── LISTED RECORDS

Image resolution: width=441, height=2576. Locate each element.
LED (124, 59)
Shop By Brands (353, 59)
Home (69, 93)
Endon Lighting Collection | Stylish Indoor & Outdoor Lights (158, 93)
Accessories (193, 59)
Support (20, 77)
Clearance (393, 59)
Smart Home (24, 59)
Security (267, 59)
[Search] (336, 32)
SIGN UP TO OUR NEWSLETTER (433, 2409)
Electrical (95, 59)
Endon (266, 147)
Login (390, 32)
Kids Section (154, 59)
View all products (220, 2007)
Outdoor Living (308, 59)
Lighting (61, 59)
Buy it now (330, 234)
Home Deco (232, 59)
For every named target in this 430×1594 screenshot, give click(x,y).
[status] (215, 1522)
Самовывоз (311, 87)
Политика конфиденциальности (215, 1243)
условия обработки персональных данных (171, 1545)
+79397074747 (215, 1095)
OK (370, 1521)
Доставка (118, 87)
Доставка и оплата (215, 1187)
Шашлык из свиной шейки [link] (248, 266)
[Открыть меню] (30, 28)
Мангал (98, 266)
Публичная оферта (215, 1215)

────

Exactly as shown above, return every record.

Image resolution: width=441, height=2576. Locate each element.
LED (124, 59)
Shop By Brands (353, 59)
Home (69, 93)
Endon Lighting Collection | Stylish Indoor & Outdoor Lights (158, 93)
Accessories (193, 59)
Support (20, 77)
Clearance (393, 59)
Smart Home (24, 59)
Security (267, 59)
[Search] (336, 32)
SIGN UP TO OUR NEWSLETTER (433, 2409)
Electrical (95, 59)
Endon (266, 147)
Login (390, 32)
Kids Section (154, 59)
View all products (220, 2007)
Outdoor Living (308, 59)
Lighting (61, 59)
Buy it now (330, 234)
Home Deco (232, 59)
For every named target in this 430×1594 screenshot, give click(x,y).
[status] (215, 1522)
Самовывоз (311, 87)
Политика конфиденциальности (215, 1243)
условия обработки персональных данных (171, 1545)
+79397074747 (215, 1095)
OK (370, 1521)
Доставка (118, 87)
Доставка и оплата (215, 1187)
Шашлык из свиной шейки [link] (248, 266)
[Открыть меню] (30, 28)
Мангал (98, 266)
Публичная оферта (215, 1215)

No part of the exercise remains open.